Schließlich weht Elvira Nabiullina in der Heimat ein rauer Wind ins Gesicht, nachdem bekannt wurde, dass ein guter Teil der russischen Auslandswährungs- und Goldreserven durch westliche Banken verwaltet wird.

Mittlerweile sind um diese Verlautbarungen eine ganze Reihe von Spekulationen ins Kraut geschossen, die sich um die Frage drehen, weswegen zuletzt vor allem ein Teil der russischen Goldvorräte ins Ausland abgeflossen sein mag.

Wo befinden sich die eingefrorenen Gold- und Auslandsdevisenreserven Russlands?

Am wahrscheinlichsten erweist sich die These, wonach diese Goldvorräte an Spekulanten gegen eine Zahlung von Zinsen und/oder spezielle Gebühren verliehen worden sind. Falls sich ein Teil dieser Goldvorräte in den Tresoren der Bank of England befinden mögen, so wird den Verantwortlichen in der Russischen Föderation hier und dort pure Dämlichkeit unterstellt.

Schließlich sei es seitens der Bank of England zuvor bereits zu einer Konfiskation der dort gelagerten Goldvorräte des südamerikanischen Landes Venezuela gekommen. Ferner kam es erst vor Kurzem zu einer Ankündigung der Federal Reserve Bank of New York, wonach die dort deponierten Währungsreserven Afghanistans nach der Machtübernahme der Taliban am Hindukusch im vergangenen August eingefroren wurden.

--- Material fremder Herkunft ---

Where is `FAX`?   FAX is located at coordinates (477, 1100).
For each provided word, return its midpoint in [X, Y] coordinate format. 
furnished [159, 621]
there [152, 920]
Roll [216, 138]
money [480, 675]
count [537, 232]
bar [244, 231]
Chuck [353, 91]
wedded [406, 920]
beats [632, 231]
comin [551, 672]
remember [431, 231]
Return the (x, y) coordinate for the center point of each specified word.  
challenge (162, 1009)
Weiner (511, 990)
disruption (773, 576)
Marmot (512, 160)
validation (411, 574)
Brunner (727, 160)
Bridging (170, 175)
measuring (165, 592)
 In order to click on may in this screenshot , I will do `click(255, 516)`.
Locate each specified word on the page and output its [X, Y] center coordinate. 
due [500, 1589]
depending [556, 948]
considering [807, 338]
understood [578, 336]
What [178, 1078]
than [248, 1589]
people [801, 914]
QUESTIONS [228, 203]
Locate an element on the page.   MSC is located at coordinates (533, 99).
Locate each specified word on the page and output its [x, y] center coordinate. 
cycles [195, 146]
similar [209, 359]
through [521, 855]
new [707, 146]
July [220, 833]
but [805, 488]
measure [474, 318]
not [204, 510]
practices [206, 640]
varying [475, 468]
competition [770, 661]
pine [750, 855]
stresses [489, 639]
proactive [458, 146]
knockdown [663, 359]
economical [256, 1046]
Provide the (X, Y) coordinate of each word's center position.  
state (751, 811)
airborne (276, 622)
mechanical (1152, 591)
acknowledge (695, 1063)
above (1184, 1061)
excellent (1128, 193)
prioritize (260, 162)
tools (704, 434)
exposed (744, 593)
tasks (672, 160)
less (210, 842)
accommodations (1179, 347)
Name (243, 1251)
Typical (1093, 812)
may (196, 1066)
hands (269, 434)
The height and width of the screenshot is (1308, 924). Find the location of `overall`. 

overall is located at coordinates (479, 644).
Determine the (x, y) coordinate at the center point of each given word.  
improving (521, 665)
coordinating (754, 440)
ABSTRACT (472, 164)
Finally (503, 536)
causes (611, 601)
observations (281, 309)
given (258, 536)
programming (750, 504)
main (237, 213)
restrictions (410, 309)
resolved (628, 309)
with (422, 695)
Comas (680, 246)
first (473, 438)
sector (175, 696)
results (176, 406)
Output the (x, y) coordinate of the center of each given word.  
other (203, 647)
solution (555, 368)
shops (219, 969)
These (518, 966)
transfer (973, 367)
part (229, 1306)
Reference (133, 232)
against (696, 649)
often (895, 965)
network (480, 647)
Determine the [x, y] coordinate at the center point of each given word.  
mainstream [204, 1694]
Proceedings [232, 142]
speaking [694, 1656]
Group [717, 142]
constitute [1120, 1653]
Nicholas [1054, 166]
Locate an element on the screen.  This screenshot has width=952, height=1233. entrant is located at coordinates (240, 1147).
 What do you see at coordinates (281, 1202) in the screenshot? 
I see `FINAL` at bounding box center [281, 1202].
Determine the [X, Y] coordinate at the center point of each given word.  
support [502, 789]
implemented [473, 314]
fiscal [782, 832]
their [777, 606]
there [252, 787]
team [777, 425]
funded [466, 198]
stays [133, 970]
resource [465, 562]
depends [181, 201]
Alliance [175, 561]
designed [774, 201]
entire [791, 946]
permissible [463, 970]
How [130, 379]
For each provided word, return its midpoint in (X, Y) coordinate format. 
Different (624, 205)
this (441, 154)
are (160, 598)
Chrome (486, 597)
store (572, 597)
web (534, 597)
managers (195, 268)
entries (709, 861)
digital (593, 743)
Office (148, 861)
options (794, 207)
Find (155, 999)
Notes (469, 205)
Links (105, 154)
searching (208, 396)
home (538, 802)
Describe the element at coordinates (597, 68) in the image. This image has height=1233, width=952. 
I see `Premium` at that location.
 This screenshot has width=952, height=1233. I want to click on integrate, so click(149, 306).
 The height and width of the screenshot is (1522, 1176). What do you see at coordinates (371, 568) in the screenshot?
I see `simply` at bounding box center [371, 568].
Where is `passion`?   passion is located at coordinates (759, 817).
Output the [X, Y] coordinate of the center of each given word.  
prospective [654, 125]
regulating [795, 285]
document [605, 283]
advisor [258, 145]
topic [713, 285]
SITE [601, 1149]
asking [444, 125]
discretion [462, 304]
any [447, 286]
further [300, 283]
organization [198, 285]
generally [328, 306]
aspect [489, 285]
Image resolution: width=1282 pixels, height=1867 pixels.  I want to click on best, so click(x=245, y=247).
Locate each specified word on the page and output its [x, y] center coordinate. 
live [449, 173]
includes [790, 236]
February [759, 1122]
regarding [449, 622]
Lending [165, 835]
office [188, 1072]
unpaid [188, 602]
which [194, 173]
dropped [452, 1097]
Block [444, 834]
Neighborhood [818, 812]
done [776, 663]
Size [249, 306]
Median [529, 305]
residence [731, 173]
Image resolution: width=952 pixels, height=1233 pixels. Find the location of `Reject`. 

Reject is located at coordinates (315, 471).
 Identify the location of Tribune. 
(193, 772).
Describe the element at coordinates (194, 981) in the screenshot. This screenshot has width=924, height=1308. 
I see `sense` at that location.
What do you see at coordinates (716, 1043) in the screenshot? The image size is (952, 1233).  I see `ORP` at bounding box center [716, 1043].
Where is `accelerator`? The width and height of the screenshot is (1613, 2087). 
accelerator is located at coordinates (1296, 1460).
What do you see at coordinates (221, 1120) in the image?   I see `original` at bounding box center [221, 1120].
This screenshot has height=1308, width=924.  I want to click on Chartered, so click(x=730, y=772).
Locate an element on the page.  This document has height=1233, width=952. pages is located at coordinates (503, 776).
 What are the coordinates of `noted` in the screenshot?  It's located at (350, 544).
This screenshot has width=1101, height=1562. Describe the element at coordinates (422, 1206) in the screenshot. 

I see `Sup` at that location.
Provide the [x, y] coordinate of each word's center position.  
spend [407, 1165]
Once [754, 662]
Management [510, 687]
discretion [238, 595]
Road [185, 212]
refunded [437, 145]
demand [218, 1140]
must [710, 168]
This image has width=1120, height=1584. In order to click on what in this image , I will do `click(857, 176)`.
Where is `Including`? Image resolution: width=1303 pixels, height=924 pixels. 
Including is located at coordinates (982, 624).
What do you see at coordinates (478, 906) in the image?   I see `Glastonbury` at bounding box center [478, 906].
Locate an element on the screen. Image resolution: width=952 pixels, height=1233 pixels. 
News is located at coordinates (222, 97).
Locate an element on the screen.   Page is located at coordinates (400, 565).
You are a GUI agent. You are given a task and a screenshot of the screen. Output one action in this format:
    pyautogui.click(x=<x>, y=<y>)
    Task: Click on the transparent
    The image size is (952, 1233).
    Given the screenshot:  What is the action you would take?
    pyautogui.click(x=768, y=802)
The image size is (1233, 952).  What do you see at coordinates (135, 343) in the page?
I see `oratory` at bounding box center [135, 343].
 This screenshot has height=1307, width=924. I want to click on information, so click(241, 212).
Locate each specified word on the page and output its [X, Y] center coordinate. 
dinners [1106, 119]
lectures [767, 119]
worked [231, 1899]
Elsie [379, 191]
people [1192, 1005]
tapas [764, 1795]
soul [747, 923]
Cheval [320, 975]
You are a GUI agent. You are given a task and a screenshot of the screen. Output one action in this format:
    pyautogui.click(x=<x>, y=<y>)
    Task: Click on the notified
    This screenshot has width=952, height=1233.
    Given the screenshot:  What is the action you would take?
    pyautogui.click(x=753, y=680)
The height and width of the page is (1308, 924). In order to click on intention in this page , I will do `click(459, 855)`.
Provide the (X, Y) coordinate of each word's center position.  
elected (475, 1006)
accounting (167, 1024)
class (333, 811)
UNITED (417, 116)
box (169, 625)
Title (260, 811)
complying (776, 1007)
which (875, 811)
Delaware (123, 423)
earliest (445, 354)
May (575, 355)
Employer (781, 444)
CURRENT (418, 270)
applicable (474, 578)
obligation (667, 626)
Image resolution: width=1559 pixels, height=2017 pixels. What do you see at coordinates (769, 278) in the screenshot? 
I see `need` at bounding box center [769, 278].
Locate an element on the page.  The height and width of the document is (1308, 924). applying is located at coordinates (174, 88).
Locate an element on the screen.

Zumindest soll nun die Hälfte dieser insgesamt sieben Milliarden US-Dollar durch die Biden-Administration freigegeben worden sein. Wie auch immer jemand auf diese Entwicklungen blicken mag, so zeigt sich hieran, dass jene im bestehenden System veranlagten und deponierten Gelder keineswegs mehr sicher vor einer willkürlichen Einfrierung oder gar Konfiskation sind.

Um abermals auf die aktuelle Situation zu blicken, in welcher sich die Russische Föderation gerade befindet, sei gesagt, dass weder Anton Siluanow noch Elvira Nabiullina bislang darauf eingegangen sind, wo und bei welcher Institution sich der Löwenanteil der russischen Gold- und Auslandswährungsreserven denn nun deponiert und eingefroren sieht.

Internationale Beobachter wie Michael Hudson stellen sich zudem die Frage, warum die Russische Föderation unter Berücksichtigung der aktuellen Situation überhaupt noch fällig werdende Zinsen auf Auslandsanleihen bedient.

Schließlich könnten auslaufende Staatsanleihen oder fällig werdende Zinsen auch aus den Mitteln bezahlt und/oder bedient werden, die sich zurzeit im westlichen Ausland eingefroren sähen.

Und falls nicht? So käme es eben zu einem technischen Default, woran der Westen aufgrund jener in diesem Zuge sehr wahrscheinlich verrücktspielenden Märkten für Credit-default Swaps selbst keinerlei Interesse hegen könne, da es insbesondere europäische Banken seien, die sich unter den Gläubigern befänden.

Andernfalls böte sich dem Moskauer Kreml auch die Möglichkeit, jenen dem NATO-Verbund zugehörigen Nationen einer zukünftigen Lieferung von Rohöl, Erdgas und anderen wichtigen Rohstoffen fürs Erste nur noch gegen eine Zahlung in Gold oder auf Basis des russischen Rubels zu entsprechen.

Eine zunehmende Anzahl von Beobachtern an den internationalen Finanzmärkten kratzt sich hingegen verwundert den Kopf, um sich die Frage zu stellen, warum es zu derartigen Ankündigungen seitens Moskaus nicht schon längst gekommen ist.

Diese Zusammenfassung von Roman Baudzus für CK*Wirtschaftsfacts nimmt Bezug auf einen Bericht von Pepe Escobar auf der Seite TheCradle.